三浦 牛尾さんはエンジニアなので、サービスとかプロダクトのシステムそのものを書き替えたり、アップデートしたりする改善ができる強みがあると思います。僕らの場合は、例えば、ある企業がプロダクトを作って、良いもののはずなのに世の中に受け入れられない、みたいな課題を解決するとき、プロダクトの中身を変えることはレアケースで、多くは「顧客の感情を動かす」ことで課題を解決します。

 Aというサービスと、Bというサービスがあって、Aの方がちょっと良くて安かったら普通、Aを選びます。でも、デザインがいいとか、誰かに薦められたとか、なんとなくBの方が好きだなと、感情でモノを選ぶ瞬間も人はけっこうありますよね。

 だから、どうやったら顧客の感情を動かせるかを起点にすることが多いし、それは定量的調査やアンケートなどやり方はいろいろありますが、結局は一人の生活者としての自分をセンサーにして答えを導き出していますね。

牛尾 面白いですね。でも、それってかなり広範囲にわたってセンサーを張らないといけなくて大変じゃないですか?

三浦 そうですね。ただ、広告の世界では常にマルチクライアント、マルチタスクなので、様々な業界のクライアントさんと仕事をしていると自然に世の中の多岐にわたる情報が入ってきます。だから、自分ごと化できるセンサーが沢山立っている状態です。エンジニアの世界ではマルチタスクは良くないと書かれていましたが(笑)。

牛尾 興味深いですね。高度なマルチタスク環境をどうやって生産性に繋げているんですか?

Aの企業の課題がBの企業の答えになったりする

三浦 実はAの企業の課題がまるまるBの企業の答えになったりすることが普通にあるんです。例えば、僕が博報堂にいた頃、日産のディーラーにくるお客様の若い世代をすくいとれていないという課題があったんですが、一方、携帯のドコモは親子割を始めたけれど認知が低いという。なるほどねと思って、僕は日産に対して「車の親子割をやりませんか?」と提案しました。お父さんが買った車って、子供が18歳になったら下取りに出して新しいの買ってあげる家も多いですから、親子割やれば若い層も取り込めるんじゃないかと。

三浦崇宏氏  ©細田忠/文藝春秋

 結果、けっこう売れて成功しました。つまり携帯キャリアにとって課題になっている問題が、そのまま自動車会社にはソリューションになった。マルチタスクで仕事を重ねる事で、結果的に課題解決のスピードが一段早くなることが、僕の場合はあります。

牛尾 エンジニアの世界でも、こっちで使えたアーキテクチャが、見方を変えるとここでも使えた、応用できたというのはありますね。ただ、仮に同時並行でプロジェクトが進む場合も、ここまであるタスクやったらきっちり切り替えてから次へ、といった脳の使い方をしますね。
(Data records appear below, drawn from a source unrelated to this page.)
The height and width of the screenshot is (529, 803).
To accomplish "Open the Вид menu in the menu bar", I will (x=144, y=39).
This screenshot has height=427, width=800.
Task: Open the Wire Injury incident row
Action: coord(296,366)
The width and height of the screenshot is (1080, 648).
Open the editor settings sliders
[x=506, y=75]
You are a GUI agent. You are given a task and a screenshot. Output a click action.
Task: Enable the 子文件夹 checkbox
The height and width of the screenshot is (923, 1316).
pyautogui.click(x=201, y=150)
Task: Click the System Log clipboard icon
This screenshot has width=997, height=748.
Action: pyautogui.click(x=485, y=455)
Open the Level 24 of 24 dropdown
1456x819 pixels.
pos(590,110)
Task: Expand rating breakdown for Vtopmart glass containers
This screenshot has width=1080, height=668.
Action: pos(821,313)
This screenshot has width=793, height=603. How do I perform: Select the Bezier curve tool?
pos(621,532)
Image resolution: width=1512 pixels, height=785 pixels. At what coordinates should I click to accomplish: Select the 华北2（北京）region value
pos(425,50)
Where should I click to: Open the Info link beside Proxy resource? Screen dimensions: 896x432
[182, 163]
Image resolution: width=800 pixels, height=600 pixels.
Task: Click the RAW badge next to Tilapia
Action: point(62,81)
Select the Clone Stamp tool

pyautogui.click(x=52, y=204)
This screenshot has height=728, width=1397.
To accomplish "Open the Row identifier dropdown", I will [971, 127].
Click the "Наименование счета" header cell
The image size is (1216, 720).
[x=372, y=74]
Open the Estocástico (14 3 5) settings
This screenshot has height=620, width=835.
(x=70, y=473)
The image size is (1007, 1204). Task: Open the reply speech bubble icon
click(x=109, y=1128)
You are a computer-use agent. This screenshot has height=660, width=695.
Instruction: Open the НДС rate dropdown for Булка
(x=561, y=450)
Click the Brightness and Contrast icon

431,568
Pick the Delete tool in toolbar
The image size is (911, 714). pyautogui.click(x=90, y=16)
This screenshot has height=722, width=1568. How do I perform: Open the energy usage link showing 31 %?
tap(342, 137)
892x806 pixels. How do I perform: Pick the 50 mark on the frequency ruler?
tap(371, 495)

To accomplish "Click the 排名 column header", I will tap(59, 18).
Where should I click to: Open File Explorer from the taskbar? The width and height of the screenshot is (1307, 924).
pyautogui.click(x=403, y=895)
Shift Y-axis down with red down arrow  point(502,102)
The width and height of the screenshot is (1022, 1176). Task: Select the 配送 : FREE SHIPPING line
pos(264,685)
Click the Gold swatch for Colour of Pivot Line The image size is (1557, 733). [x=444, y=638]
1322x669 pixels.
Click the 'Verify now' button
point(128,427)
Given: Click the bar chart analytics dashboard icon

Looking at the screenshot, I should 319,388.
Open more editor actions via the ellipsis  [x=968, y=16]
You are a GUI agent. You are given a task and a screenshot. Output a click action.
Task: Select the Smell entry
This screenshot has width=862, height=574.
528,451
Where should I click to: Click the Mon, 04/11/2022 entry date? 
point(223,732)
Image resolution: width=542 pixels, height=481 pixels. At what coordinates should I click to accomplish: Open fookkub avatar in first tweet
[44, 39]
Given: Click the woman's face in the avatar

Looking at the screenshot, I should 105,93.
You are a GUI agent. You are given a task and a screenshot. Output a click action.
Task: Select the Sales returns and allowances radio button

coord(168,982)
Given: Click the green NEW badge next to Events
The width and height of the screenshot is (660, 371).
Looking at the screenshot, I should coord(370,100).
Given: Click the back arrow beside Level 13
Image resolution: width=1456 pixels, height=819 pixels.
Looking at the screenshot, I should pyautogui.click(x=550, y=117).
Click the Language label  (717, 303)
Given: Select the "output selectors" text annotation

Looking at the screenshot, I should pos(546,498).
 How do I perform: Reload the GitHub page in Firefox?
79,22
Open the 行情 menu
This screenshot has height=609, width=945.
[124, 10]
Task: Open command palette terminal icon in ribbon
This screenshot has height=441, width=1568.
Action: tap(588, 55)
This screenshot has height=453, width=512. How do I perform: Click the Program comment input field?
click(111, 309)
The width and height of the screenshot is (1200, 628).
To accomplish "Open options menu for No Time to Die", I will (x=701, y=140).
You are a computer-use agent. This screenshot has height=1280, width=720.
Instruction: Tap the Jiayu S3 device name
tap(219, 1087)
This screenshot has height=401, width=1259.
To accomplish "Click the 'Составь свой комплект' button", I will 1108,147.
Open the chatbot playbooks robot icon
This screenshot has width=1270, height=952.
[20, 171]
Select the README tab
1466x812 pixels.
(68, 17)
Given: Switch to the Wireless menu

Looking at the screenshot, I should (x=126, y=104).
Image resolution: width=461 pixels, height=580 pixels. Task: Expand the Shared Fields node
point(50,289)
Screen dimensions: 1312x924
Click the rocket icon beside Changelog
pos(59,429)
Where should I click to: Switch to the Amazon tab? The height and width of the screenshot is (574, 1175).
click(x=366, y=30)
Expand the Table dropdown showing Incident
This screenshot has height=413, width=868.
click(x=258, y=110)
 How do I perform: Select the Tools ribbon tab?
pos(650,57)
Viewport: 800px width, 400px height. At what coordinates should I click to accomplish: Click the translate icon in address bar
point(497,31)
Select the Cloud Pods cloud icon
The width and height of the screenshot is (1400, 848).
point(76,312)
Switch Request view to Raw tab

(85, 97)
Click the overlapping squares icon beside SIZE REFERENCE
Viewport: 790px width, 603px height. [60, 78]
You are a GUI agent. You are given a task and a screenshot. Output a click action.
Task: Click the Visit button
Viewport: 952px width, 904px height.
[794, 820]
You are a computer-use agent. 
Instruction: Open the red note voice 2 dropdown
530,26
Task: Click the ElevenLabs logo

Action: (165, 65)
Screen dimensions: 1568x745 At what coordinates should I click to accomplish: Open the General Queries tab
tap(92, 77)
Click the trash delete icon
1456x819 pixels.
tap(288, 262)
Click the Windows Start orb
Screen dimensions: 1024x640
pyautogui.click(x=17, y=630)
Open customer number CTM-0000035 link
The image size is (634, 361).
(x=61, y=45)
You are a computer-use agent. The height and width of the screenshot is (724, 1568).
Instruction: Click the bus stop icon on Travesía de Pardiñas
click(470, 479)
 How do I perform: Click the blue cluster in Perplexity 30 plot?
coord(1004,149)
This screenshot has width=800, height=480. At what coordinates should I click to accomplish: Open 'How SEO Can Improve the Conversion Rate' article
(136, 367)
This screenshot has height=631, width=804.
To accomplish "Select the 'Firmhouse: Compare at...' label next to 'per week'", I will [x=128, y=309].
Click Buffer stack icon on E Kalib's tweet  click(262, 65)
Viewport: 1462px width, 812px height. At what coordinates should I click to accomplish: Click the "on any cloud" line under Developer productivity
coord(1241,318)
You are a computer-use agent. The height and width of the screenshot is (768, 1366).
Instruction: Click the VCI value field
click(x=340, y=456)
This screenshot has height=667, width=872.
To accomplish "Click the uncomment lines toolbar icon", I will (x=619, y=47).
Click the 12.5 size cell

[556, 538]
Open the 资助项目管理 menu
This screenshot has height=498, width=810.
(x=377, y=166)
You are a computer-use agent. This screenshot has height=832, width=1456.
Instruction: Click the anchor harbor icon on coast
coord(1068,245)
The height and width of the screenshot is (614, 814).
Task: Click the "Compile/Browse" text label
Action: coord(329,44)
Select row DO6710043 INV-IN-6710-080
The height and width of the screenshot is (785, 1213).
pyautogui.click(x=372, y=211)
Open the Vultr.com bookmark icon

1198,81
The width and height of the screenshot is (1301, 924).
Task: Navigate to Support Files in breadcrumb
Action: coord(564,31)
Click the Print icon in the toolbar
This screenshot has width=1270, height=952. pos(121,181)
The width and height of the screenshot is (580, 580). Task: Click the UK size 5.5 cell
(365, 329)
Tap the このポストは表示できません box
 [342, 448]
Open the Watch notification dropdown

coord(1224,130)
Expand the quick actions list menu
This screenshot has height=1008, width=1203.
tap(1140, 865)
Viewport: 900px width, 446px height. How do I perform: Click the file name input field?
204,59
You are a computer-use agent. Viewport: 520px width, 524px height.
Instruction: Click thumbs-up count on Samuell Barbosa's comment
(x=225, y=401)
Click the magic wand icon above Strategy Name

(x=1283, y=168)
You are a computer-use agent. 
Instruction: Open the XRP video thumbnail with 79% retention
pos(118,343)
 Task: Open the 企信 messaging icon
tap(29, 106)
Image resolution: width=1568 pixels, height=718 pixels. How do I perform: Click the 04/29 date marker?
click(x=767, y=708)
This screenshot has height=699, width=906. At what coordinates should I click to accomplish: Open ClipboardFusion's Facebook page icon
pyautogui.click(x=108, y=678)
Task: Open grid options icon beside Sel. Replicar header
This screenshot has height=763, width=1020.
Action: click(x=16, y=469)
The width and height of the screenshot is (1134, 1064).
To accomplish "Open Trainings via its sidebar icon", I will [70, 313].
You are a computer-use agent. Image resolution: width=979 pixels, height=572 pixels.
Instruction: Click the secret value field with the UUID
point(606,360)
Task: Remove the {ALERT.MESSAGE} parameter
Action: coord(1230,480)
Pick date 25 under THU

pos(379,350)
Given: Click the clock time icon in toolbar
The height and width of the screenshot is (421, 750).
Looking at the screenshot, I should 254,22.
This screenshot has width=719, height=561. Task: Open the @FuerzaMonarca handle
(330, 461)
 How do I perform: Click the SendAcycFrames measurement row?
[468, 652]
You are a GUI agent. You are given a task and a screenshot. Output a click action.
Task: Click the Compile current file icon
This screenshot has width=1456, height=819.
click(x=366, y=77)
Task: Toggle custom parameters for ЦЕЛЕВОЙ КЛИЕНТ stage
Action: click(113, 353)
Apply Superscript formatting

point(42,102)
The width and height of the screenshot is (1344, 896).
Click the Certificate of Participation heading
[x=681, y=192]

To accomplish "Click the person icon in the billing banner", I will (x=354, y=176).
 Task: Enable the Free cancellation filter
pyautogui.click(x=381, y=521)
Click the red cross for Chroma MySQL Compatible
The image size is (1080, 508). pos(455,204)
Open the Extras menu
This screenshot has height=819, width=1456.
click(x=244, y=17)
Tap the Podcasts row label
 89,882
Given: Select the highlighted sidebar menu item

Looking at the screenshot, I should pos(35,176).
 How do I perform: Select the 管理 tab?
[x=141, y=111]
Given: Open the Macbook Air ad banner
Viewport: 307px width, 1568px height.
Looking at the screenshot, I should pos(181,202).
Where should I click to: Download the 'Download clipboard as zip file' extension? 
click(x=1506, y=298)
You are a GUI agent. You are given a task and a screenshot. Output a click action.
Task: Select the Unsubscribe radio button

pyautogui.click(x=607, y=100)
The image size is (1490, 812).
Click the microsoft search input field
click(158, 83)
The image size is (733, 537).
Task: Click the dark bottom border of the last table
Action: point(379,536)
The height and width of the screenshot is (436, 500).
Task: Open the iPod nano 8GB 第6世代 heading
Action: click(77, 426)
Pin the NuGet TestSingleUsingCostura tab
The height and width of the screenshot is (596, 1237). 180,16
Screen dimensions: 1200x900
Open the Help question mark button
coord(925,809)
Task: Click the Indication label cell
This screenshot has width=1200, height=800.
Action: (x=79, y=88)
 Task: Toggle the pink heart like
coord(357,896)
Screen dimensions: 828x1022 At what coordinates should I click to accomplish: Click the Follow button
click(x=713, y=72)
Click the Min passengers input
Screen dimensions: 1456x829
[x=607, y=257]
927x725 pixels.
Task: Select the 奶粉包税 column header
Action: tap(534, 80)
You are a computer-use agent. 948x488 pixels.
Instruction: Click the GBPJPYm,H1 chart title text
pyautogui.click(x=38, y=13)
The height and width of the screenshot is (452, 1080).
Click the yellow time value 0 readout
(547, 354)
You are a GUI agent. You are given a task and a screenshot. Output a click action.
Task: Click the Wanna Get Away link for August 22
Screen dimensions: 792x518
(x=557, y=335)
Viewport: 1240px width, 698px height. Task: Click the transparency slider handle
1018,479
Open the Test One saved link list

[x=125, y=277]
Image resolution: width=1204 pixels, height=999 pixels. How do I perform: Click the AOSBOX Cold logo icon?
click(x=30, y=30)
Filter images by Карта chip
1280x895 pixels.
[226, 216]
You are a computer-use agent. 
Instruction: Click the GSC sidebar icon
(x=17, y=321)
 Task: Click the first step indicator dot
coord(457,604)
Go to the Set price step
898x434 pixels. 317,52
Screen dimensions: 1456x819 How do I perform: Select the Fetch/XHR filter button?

パソコンのCPUが同時処理で作業をしているようにみえても、あれは高速で切り替えているだけで、一度にCPUを専有する作業は1つ、という感覚に近い(笑)。 

 エンジニアにもランクがあって、プリンシパルという上位職の人はワールドクラスで複数のプロジェクトをこなしているので、それによってレバレッジが効いていて視野が広い、というのは感じますね。三浦さんのように横展開する力が非常に強い。

「抽象化」によって複雑なこともシンプルにできる

三浦 「これってこの事例でも使えるよね」「この案件にも応用できるよね」という展開力は結局のところ「抽象化」だと思うんです。事象の本質を抽象化してパターン転用していく力が生産性とも結びついていると思います。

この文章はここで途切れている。